The Twisp River Fire ultimately burned approximately 11,200 acres, claimed the lives of three USFS firefighters, and severely injured Mr. Lyon. He suffered third degree burns over nearly 70 percent of his body, but three other firefighters in the same engine died in the vehicle, according to the corner’s report, from smoke inhalation and thermal injuries. They were Richard Wheeler, 31; Andrew Zajac, 26; and Tom Zbyszewski, 20. All four were employees of the USFS working on the Okanogan/Wenatchee National Forest out of Twisp, Washington.
In January Mr. Lyon reached a settlement with two utility companies, OCEC and Douglas County PUD, just before an appeal of his $100 million civil suit was to be heard before the state Supreme Court.
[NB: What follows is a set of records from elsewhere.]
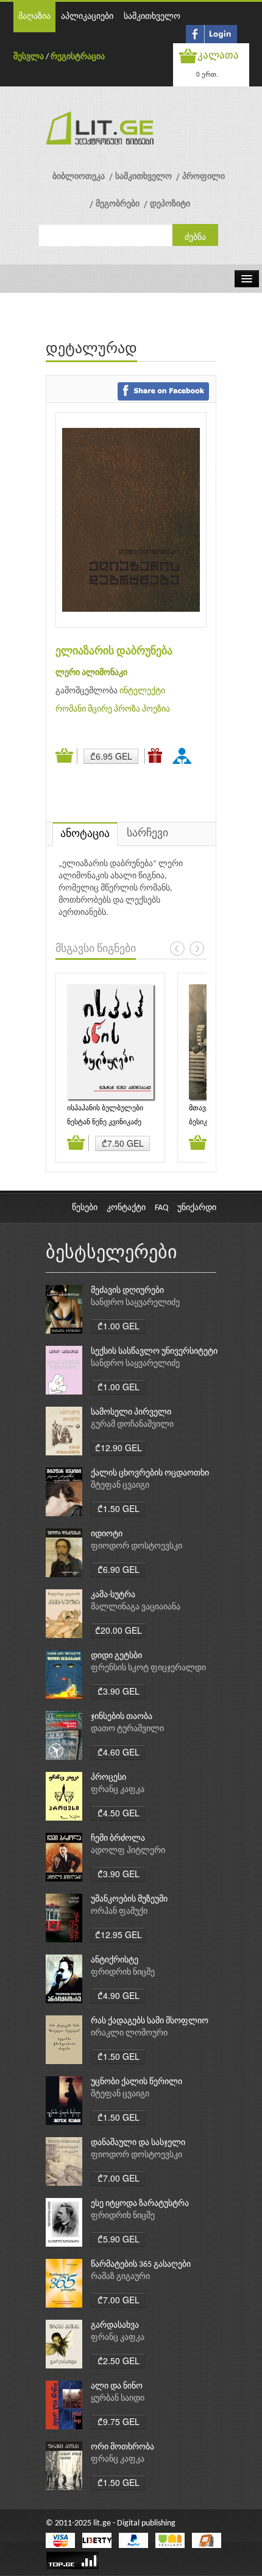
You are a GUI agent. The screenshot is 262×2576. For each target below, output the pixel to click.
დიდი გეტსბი (116, 1656)
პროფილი (203, 176)
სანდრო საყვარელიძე (135, 1302)
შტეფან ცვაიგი (120, 1485)
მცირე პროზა (114, 709)
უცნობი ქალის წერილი (136, 2082)
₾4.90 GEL (118, 1995)
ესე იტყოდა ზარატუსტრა (140, 2203)
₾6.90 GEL (118, 1569)
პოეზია (156, 709)
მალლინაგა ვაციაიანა (135, 1607)
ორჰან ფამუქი (119, 1911)
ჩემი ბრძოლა (118, 1838)
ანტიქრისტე (114, 1960)
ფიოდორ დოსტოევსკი (136, 1546)
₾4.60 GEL (118, 1752)
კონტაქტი (126, 1208)
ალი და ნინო (117, 2386)
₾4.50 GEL (118, 1813)
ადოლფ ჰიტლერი (128, 1850)
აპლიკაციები (87, 16)
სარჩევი (147, 833)
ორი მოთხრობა (122, 2447)
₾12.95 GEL (118, 1934)
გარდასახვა (115, 2325)
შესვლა (28, 56)
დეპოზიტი (170, 204)
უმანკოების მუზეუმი (129, 1899)
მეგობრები (118, 204)
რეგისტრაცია (78, 56)
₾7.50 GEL (123, 1143)
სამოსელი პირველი (131, 1412)
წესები (84, 1208)
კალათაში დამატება (66, 756)
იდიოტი (106, 1534)
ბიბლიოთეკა (78, 176)
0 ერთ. (207, 74)
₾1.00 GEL (118, 1326)
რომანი (70, 709)
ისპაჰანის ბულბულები (105, 1108)
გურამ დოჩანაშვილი (132, 1424)
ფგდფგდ (184, 755)
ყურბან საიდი (117, 2398)
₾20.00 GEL (118, 1630)
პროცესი (108, 1777)
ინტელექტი (142, 691)
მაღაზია (34, 16)
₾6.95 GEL (111, 756)
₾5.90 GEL (118, 2239)
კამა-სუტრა (113, 1595)
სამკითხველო (152, 16)
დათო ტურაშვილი (127, 1729)
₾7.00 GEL (118, 2178)
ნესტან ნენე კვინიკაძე (104, 1122)
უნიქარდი (196, 1208)
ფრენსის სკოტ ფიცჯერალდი (148, 1668)
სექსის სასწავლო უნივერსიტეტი (154, 1351)
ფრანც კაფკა (117, 1789)
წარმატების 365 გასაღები (141, 2264)
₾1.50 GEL (118, 1508)
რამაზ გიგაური (120, 2276)
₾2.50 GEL (118, 2360)
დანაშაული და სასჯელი (138, 2142)
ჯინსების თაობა (121, 1716)
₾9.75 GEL (118, 2421)
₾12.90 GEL (118, 1447)
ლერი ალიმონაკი (91, 672)
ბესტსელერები (111, 1253)
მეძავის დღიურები (127, 1290)
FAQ (161, 1208)
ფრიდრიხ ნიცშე (123, 1972)
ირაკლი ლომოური (129, 2033)
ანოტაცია (85, 834)
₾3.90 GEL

In that settlement the companies agreed to pay $5 million.
From the Wenatchee World, when the $5 million settlement was announced in January:
“I am very grateful that my case calls attention to the plight of injured first responders,” said Lyon, who was burned over most of his body and has undergone more than a dozen surgeries and 100 medical procedures. “I am also grateful my case has reached a settlement so that I can now move on with my life knowing I will have the resources I need for the future.”
Last July, his attorneys, in an appeals brief, argued the Professional Rescue Doctrine that largely bars such claims violates the state constitution, which gives people equal protection under the law and offers the right to seek compensation for damages.
Lyon’s attorneys note that courts in some other states, where the doctrine once held sway, have opted to throw it out.
An attorney for one of the two defendants, in an earlier interview, says the wounds Lyon suffered — however grievous — resulted from risks inherent to the dangerous job of firefighting.
“The law does not allow them (professional first responders) to sue — and there are good policy reasons behind that,” said A. Grant Lingg, who represents the Okanogan County Electric Cooperative. “You don’t want the people who start a fire to be afraid to call the fire department for fear that that an injured first responder will sue them.”
The video below is about the January settlement.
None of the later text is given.